Both struggled in their brief MLB debuts. Scouts were eager to see what Mervis could do at the highest level because the belief was that his abilities may not fully translate. There were concerns that he’d struggle with the elite velocity and breaking balls he’d see. It can’t be assumed that he’ll never succeed, but those concerns looked to be justified in his 99 plate appearances.
On the other hand, scouts seem much more assured that Busch will hit in the big leagues. There’s always a chance that he’ll end up just a slightly above-average (or worse) bat, which isn’t enough to thrive at first. But there are far fewer Busch skeptics than there are for Mervis when it comes to talent evaluators around baseball.
The biggest statistical difference between the two on offense comes in the form of their plate discipline. At Triple A, Mervis swung out of the zone much more often than Busch and when he did, he swung and missed more often as well. Busch had a higher in-zone contact rate as well, leading to a total contact rate in 2023 at Triple A of 81.5 percent compared to Mervis’ rate of 70.1 percent.”
There’s a lot more in the piece from Sharma, but you get the gist. Mervis was (and still is!) a “maybe it could happen” guy. Busch is a “this is supposed to happen” guy.
The Cubs may wind up wrong on this front, and maybe Busch, despite all the scouting reports to the contrary, never hits in the big leagues. I won’t tell you that he definitely will, though I will reiterate that there are very good reasons why the Dodgers let him go and why he’s on the older side for an unestablished prospect.

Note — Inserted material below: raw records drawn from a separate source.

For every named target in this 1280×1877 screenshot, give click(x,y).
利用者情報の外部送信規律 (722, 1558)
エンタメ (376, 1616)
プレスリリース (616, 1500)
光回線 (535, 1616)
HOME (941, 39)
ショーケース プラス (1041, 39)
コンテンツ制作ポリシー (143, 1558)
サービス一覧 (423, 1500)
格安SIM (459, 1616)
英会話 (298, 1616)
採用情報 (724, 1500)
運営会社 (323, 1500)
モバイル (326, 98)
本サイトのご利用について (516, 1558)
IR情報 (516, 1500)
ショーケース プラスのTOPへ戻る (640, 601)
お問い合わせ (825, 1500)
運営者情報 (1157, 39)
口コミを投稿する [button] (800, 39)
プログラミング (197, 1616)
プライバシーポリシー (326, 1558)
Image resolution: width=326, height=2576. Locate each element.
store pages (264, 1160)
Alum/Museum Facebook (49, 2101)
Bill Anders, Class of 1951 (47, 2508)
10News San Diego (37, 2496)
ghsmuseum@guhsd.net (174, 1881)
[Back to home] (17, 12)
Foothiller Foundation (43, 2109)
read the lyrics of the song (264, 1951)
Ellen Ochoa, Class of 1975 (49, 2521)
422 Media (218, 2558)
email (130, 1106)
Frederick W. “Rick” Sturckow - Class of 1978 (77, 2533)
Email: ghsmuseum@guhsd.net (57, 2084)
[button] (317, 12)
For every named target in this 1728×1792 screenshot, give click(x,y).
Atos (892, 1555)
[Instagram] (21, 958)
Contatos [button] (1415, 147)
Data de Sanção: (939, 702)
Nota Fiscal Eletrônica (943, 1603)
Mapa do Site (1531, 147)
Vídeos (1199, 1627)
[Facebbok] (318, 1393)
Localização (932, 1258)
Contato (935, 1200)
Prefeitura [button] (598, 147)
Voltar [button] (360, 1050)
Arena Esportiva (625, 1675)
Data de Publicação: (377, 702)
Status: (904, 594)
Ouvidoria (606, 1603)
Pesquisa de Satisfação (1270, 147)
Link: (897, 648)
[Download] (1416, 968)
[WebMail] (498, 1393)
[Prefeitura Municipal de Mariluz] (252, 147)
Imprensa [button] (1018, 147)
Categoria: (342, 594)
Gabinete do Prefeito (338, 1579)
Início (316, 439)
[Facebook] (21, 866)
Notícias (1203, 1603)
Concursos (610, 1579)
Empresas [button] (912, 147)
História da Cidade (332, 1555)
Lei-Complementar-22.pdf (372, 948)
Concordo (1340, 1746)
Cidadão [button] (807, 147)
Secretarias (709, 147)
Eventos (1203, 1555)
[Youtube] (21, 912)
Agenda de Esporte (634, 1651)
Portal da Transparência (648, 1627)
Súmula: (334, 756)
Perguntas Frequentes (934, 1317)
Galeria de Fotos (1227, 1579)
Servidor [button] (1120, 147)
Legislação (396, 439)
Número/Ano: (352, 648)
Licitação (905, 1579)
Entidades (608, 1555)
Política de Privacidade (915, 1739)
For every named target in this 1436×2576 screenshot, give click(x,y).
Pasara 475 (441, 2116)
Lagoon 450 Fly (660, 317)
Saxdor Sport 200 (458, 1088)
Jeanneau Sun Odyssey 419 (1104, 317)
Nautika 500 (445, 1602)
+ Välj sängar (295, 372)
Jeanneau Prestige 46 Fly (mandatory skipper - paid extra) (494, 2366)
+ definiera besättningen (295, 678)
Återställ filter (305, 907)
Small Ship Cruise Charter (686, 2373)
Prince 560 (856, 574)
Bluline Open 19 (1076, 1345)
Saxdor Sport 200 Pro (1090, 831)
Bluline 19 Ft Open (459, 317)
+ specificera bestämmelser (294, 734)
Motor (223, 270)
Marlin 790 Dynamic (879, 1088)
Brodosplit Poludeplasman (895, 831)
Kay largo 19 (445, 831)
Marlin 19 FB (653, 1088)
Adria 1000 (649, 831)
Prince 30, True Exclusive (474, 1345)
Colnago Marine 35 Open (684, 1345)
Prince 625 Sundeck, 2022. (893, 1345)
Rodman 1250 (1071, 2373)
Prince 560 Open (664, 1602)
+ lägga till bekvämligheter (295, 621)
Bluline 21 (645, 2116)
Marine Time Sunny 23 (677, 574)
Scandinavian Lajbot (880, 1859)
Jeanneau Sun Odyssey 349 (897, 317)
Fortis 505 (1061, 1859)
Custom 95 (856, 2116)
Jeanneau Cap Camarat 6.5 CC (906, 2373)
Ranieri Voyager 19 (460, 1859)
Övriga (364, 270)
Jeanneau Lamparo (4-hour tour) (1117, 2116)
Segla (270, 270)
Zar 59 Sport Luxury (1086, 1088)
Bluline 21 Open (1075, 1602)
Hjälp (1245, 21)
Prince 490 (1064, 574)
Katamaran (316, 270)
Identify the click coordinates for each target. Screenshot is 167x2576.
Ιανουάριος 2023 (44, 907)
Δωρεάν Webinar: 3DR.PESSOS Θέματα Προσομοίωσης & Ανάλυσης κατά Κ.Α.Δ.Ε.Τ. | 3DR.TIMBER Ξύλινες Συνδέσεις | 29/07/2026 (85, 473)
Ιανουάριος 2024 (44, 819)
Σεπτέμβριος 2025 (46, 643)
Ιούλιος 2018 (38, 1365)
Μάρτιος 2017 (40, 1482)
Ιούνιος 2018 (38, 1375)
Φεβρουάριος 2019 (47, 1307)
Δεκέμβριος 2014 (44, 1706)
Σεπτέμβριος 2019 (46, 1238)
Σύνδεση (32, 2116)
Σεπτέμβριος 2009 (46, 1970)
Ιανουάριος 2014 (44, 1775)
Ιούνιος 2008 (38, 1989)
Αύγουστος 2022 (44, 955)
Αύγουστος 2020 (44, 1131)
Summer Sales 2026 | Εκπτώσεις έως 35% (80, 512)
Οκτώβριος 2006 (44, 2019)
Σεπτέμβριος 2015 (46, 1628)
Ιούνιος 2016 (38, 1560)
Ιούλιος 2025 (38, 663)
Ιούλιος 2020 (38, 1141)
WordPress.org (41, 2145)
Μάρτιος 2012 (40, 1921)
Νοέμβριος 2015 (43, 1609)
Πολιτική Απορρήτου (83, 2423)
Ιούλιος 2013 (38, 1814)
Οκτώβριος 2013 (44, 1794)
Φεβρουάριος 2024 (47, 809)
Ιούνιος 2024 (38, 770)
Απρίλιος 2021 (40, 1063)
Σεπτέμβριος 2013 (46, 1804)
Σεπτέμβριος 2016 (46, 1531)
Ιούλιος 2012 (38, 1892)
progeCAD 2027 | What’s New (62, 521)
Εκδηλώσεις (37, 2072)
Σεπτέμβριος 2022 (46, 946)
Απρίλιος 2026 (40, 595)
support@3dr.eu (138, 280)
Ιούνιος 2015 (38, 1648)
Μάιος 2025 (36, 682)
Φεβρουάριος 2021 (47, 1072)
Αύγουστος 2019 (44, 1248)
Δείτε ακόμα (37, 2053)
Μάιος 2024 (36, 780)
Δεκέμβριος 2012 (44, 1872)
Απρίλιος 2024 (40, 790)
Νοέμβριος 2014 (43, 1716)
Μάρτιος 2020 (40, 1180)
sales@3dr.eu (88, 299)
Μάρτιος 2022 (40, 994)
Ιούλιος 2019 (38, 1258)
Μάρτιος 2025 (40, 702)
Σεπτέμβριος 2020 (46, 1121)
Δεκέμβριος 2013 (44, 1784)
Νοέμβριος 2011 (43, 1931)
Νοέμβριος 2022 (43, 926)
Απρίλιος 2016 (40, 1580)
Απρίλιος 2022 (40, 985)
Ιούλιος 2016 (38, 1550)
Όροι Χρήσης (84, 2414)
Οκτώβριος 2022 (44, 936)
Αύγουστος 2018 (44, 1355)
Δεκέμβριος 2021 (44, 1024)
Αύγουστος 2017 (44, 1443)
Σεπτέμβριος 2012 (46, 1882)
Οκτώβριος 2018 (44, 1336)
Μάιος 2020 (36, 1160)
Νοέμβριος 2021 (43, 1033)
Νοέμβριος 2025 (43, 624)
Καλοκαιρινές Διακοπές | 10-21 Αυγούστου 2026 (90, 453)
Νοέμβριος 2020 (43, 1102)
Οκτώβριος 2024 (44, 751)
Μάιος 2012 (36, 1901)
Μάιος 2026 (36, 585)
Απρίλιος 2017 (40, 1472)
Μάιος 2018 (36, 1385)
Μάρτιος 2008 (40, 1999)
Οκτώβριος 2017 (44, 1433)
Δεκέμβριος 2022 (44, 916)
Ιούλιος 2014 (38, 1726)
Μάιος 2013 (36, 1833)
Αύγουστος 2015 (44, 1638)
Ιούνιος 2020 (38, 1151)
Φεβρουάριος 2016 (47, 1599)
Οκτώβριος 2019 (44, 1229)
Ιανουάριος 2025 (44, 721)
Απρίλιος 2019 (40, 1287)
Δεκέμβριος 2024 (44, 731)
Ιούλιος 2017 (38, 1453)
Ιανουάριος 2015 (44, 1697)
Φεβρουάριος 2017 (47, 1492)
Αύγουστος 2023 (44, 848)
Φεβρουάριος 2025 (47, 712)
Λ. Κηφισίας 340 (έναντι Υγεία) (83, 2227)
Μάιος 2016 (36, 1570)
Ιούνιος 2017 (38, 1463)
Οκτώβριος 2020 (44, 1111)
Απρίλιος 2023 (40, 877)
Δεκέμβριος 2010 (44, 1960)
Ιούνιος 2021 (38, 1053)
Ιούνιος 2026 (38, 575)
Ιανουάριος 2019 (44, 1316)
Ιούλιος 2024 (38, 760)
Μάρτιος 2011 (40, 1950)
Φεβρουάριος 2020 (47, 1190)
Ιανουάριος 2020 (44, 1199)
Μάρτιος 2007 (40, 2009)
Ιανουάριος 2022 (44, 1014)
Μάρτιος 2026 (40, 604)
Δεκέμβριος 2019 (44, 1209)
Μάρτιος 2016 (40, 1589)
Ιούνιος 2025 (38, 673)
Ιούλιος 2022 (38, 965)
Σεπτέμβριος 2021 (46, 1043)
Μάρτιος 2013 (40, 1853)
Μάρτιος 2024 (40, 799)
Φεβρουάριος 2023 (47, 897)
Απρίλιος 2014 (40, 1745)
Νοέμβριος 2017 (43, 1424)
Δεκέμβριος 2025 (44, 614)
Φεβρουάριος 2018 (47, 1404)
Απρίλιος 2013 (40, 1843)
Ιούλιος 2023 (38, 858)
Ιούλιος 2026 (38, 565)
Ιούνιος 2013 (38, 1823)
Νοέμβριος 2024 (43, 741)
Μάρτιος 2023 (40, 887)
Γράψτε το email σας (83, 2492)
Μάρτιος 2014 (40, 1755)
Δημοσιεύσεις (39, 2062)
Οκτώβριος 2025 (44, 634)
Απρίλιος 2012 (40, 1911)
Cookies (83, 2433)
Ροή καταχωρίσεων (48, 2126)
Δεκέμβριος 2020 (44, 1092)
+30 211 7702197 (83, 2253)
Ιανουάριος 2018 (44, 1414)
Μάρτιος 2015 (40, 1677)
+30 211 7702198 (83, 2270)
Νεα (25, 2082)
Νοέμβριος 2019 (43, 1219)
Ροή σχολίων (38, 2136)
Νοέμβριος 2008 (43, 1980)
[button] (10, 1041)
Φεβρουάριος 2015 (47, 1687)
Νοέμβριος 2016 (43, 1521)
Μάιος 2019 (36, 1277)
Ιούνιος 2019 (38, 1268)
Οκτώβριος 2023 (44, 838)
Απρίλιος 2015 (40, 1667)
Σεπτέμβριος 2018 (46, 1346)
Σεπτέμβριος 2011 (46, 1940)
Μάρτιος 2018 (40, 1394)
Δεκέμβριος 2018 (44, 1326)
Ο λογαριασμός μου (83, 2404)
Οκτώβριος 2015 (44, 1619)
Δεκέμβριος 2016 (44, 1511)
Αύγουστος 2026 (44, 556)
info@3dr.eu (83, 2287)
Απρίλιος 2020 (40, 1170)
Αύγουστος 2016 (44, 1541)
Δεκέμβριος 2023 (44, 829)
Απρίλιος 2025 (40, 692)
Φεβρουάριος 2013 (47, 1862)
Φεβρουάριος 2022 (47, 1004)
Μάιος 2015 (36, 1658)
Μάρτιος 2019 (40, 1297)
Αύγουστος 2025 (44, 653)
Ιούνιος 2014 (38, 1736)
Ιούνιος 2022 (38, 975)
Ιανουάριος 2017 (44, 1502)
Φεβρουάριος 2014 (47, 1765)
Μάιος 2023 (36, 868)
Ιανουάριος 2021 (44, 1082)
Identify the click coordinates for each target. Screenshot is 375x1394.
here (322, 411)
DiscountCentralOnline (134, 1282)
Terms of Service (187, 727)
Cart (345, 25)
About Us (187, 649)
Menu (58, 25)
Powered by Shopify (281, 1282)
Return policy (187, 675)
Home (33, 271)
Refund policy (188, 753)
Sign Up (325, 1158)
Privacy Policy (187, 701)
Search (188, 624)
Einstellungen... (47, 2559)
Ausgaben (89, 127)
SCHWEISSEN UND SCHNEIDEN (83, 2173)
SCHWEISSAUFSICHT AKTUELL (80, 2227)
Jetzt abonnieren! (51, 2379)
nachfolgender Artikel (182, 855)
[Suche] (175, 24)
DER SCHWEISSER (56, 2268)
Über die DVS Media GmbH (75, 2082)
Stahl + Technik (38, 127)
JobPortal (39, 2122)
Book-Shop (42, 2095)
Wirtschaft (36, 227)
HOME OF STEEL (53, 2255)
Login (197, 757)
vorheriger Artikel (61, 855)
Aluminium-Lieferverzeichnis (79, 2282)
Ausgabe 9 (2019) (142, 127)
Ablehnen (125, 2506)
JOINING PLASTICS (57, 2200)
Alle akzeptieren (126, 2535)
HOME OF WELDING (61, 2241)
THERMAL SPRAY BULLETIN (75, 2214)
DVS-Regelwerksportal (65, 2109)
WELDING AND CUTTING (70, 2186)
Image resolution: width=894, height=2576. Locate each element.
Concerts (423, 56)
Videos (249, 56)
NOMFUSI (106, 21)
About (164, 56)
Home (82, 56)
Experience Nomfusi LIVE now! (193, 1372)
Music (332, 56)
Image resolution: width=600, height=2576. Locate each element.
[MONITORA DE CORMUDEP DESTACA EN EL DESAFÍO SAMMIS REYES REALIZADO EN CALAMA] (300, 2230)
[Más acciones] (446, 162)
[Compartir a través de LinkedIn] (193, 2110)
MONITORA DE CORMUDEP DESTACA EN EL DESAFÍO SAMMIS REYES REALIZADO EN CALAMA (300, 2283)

For today, all I’m saying is that the Cubs made a decision with that trade: Busch was going to be the lefty-hitting first baseman they preferred, and Hoskins was no longer a prime free agent target.
(Hoskins could have DH’d, of course, but then you start to get into the whole Christopher Morel question, and if the Cubs are going to park another right-handed bat at DH, it’d probably be Morel before Hoskins. And since it still doesn’t seem like Morel will get a real long-term chance at third base, there was no sure-fire spot for Hoskins.)